* **Exercise set**
A) Edit the forum post from "Your post humbles" to "is white noise.", replacing "husband" with "spouse", and write out the edited passage.
B) List every word in the forum post that is two or more letters long and written entirely in capital letters.

* **Text block**

************

Your post humbles me now and shames me for the person I have been. I can’t speak for your partner but I think it’s worth mentioning this all the same. At no point during our relationship have I ever found my husband to be ugly or unattractive. When I declined sex, in my own mind *all* I was refusing was the physical act. I literally had no idea of all the feelings my husband had when I rejected him. There were times he would try to make me see how it was in his shoes but it was futile, I thought it was all just manipulation to get intimate. I don’t honestly know why I didn’t absorb his perspective more, perhaps because we think that’s just how it is, full stop- that drive can’t be changed so why feel horrendous about it. I see how difficult it is to be HD- even though you try to voice how you feel your LD partner only sees it as an attempt to get more sex and the rest is white noise. 

*@SimplyAmorous
*

I really appreciate you taking the time to write such detailed responses. I must admit I am envious of your drive, I can’t help feeling more of a failure when I read your posts and that hurts. I WISH I could have all of that inside me to give to my husband. I do hope that one day I will but I can’t know what the future holds, what if that never becomes a part of me? I wish having a low drive WAS a deliberate thing and that I could simply switch it off!

************

(Stored data)

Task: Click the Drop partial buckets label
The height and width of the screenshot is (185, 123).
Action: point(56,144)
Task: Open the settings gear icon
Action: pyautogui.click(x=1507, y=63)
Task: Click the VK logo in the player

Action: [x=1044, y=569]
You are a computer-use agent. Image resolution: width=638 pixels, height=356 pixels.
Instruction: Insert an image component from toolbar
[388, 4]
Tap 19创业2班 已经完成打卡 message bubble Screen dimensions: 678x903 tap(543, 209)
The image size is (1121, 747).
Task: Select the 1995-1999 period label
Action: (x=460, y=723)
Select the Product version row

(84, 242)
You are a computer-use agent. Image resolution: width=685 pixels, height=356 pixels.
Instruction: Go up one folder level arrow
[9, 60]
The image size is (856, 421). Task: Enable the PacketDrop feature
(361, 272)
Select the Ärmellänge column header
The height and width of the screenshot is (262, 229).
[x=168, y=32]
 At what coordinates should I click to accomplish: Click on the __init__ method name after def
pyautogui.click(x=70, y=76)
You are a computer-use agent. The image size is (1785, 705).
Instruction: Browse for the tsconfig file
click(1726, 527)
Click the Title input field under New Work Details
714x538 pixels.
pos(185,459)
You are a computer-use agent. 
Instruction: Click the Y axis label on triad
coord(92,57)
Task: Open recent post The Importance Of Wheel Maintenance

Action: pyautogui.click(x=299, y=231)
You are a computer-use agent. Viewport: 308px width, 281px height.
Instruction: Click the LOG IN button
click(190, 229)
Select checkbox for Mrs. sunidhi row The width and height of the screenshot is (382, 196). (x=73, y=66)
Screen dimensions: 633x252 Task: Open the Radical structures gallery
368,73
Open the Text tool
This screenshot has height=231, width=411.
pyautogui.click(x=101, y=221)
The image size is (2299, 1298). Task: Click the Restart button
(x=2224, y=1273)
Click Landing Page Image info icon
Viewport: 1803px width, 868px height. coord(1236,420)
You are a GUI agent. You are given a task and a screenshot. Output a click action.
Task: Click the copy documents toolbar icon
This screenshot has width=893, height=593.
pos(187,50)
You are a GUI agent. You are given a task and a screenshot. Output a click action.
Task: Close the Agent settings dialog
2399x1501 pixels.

************

* **Answers to the exercise**
A)
Your post humbles me now and shames me for the person I have been. I can’t speak for your partner but I think it’s worth mentioning this all the same. At no point during our relationship have I ever found my spouse to be ugly or unattractive. When I declined sex, in my own mind *all* I was refusing was the physical act. I literally had no idea of all the feelings my spouse had when I rejected him. There were times he would try to make me see how it was in his shoes but it was futile, I thought it was all just manipulation to get intimate. I don’t honestly know why I didn’t absorb his perspective more, perhaps because we think that’s just how it is, full stop- that drive can’t be changed so why feel horrendous about it. I see how difficult it is to be HD- even though you try to voice how you feel your LD partner only sees it as an attempt to get more sex and the rest is white noise.

B)
HD
LD
WISH
WAS